Prince Charles has spent a lifetime waiting for two things: the throne and his one true love. With the announcement of his impending marriage to Camilla Parker-Bowles, one of those aims has finally been achieved.

But he still has yet to win over the popular affection that has eluded him ever since his fairy-tale wedding to his late wife Princess Diana.

In the eyes of the public, the prince has always looked wooden. He talks to his houseplants. He has fuddy-duddy ideas about art and architecture. He will never have Princess Diana's movie-star glamour or inspire the devotion she so enjoyed.

But in middle age he has won admiration as a serious, public-spirited prince, with his subjects' respect if not their love.

Groomed from birth to take the throne, Prince Charles found himself for years eclipsed by Diana and ridiculed as old fashioned.

But he gradually won back sympathy from his subjects after Princess Diana's death in a Paris car crash in 1997.

His long-time lover Mrs Parker-Bowles advanced gradually into the public spotlight to win greater acceptance and Prince Charles has emerged as a thoughtful and caring single parent for the way he brought up his sons - Princes William and Harry.

When his beloved grandmother, the Queen Mother, died in 2002 at the age of 101, the grief-stricken Prince Charles again won admirers with his eloquent farewell to her. And his charitable work, primarily focused on creating job opportunities for young people in poor areas, has quietly earned him respect.

The 21st Prince of Wales, Queen Elizabeth's firstborn son, has entered middle age with kingship a distant prospect.

His 1996 divorce from Princess Diana left him looking an unlikely sovereign, and royal-watchers openly questioned whether he would ever be crowned.

He complained of the monarchy's slide into soap opera and spoke of the social and spiritual ills of the world, gaining a reputation as a crank who would rather be an organic farmer than a prince.
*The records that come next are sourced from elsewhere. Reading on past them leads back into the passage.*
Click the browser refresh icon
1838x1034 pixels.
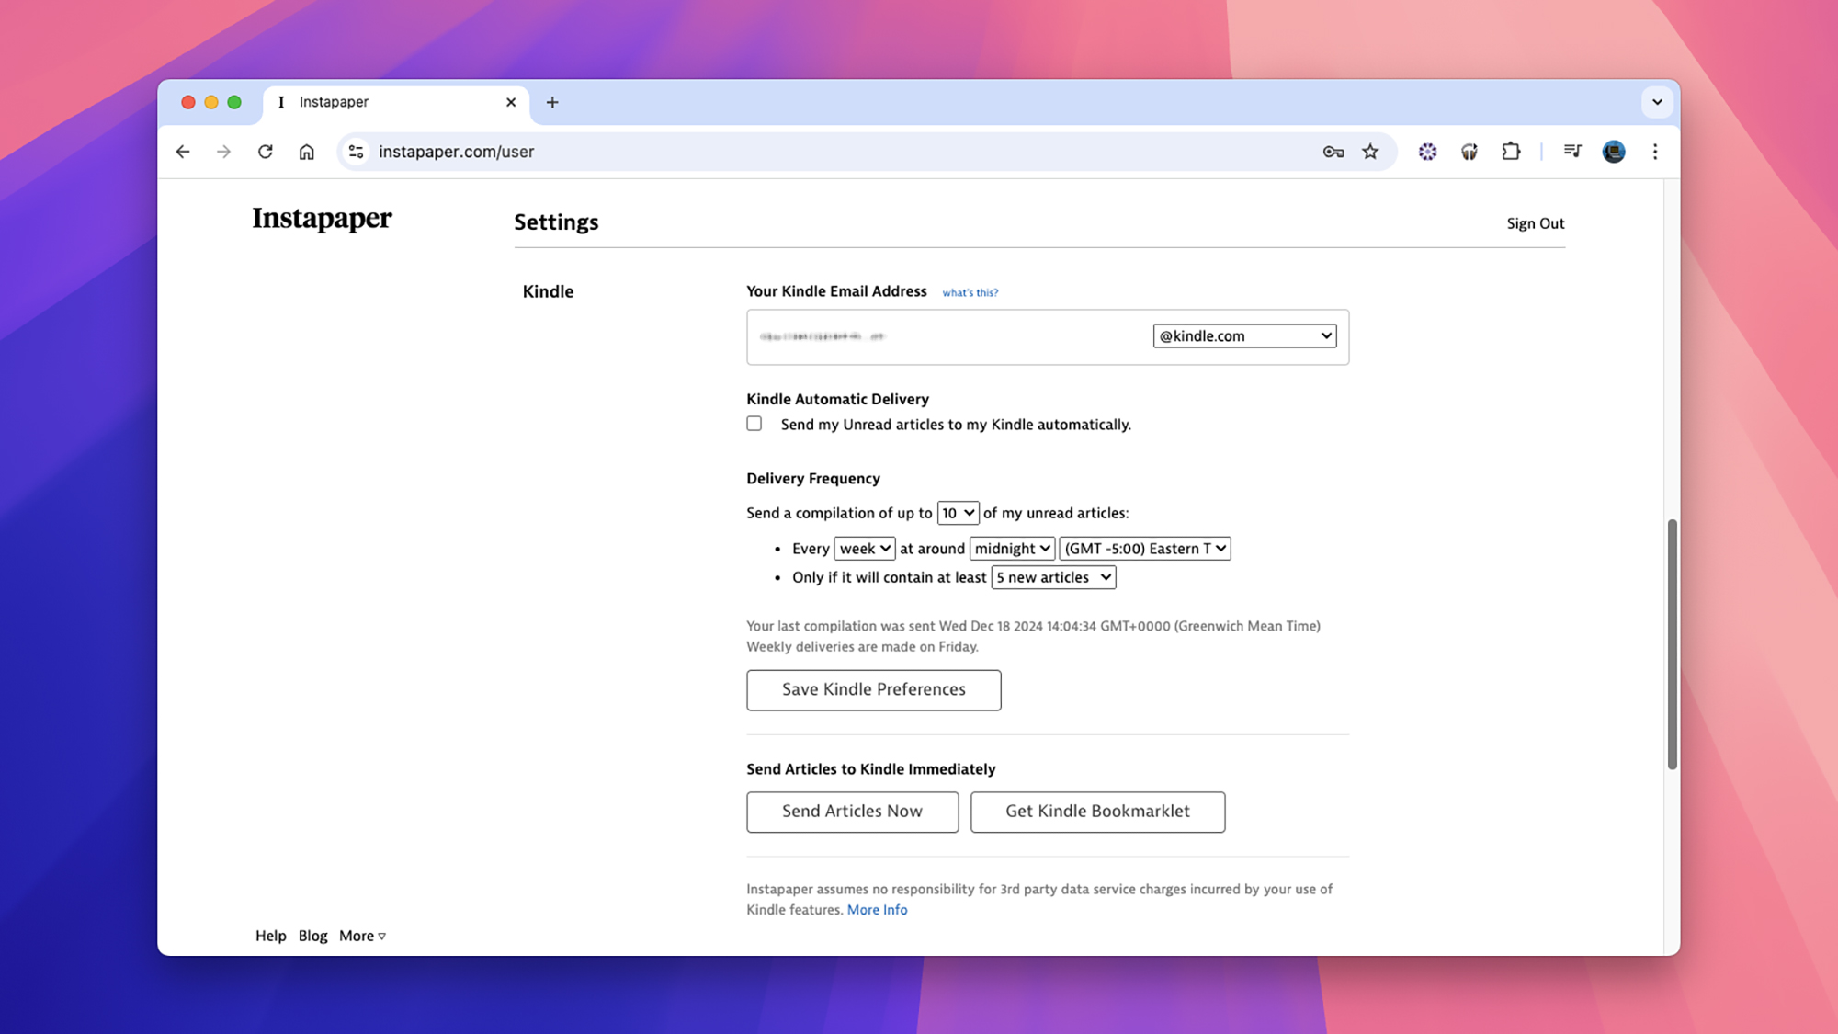[x=265, y=152]
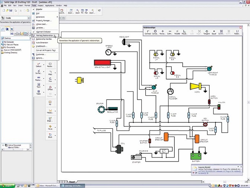This screenshot has width=250, height=188.
Task: Toggle Maintain Relationships in Tools menu
Action: coord(44,35)
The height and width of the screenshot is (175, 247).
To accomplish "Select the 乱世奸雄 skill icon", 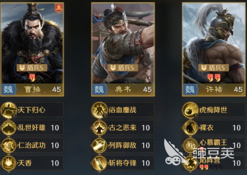I will coord(9,128).
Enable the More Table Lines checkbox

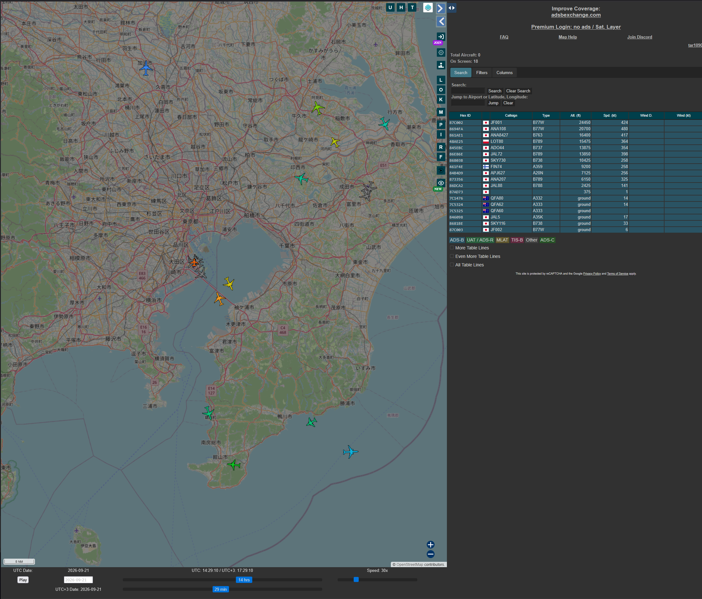pos(452,248)
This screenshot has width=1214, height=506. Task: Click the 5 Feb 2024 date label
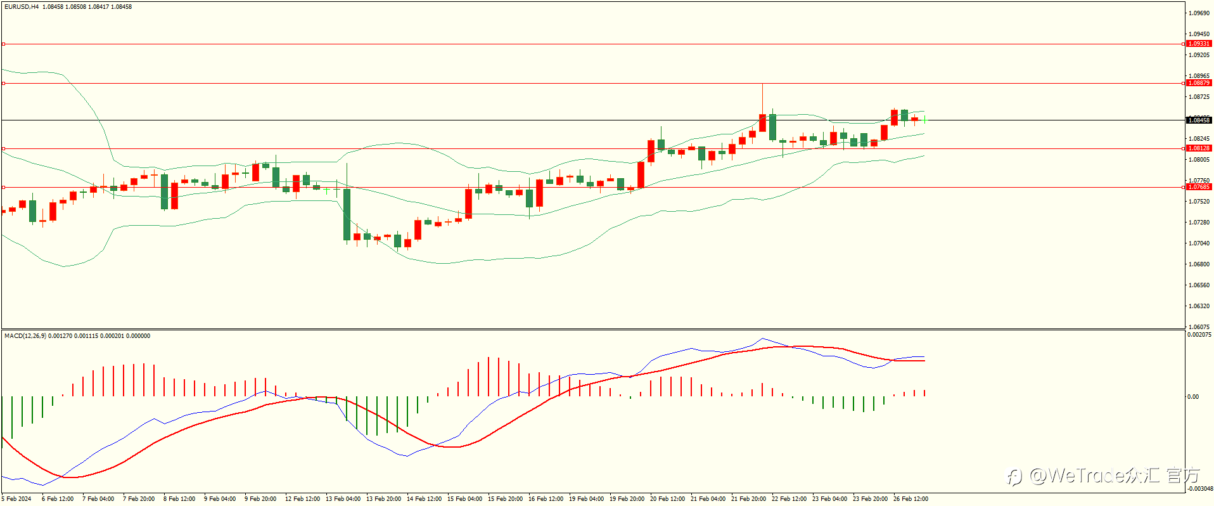[x=16, y=499]
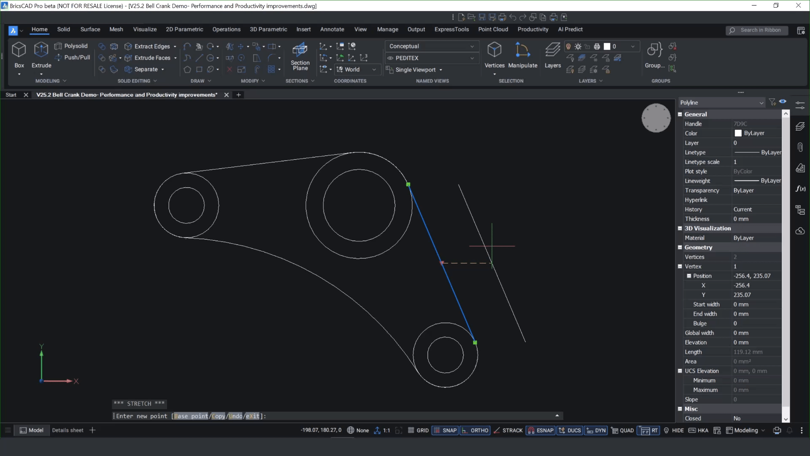
Task: Select the Box modeling tool
Action: pos(19,55)
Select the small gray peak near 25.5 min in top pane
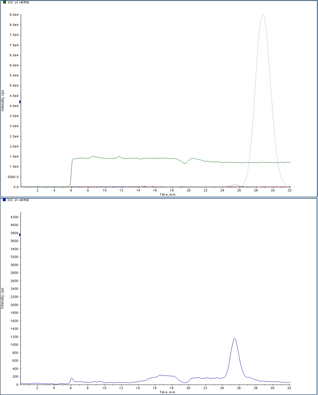 [x=235, y=185]
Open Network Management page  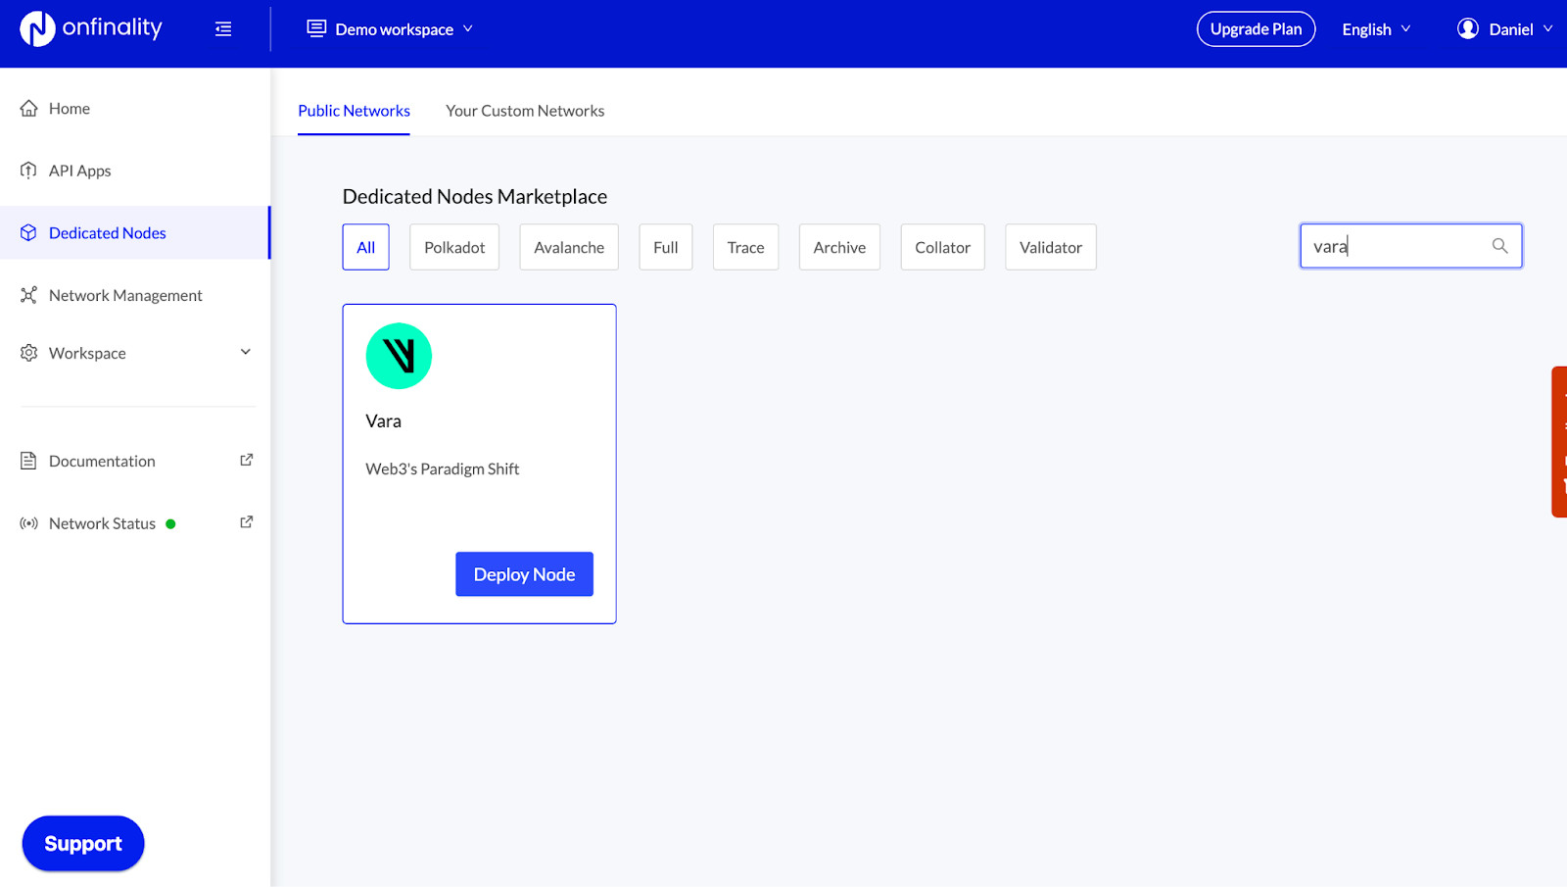[125, 295]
He was criticised for his forthright views on architecture after he called a planned modernist extension to London's National Gallery a "carbuncle".

But behind the media ridicule lies a serious-minded man with a genuine concern for the good of his people, supporters say.

As a young prince, he achieved numerous royal "firsts" including getting a university degree. But he has wrestled with the question of what he should do before becoming king.

"My great problem is that I really don't know what my role in life is," he was once quoted as saying.

A liberal by nature, the "philosopher prince" has given off the air of a man desperate to do some good in the world.

"I'm driven by the feeling I've had for a long time through travelling around this country... that I personally mind about the conditions in which people live," he said in a radio interview in 1987. "I feel that in my particular position I can't just sit here and not do something about it."

In the eyes of many, his crowning achievement was to find such a popular wife as Princess Diana. When they married in 1981, Princess Diana seemed the perfect choice as a royal wife: she was pretty, well-bred and apparently deferential to her husband.

But after the marriage broke down in 1992, reports emerged that the union had been a disaster from the start and that Prince Charles was a reluctant bridegroom who carried on bedding a mistress up to and after the wedding ceremony.

The strength of their attachment was exposed in the 1993 Camillagate furore, in which tapes were purported to record a lusty phone conversation between Prince Charles and Camilla.

However, although the tabloids heaped ridicule upon the prince, opinion polls suggested his future subjects were less outraged by the alleged indiscretion. A slim majority of those questioned by pollsters said they still wanted him to be king.

Prince Charles was born on November 14, 1948, in the 12th year of the reign of his grandfather, King George VI. When the king died in 1952, Queen Elizabeth acceded to the throne and Prince Charles took over as heir apparent. He was just three years old.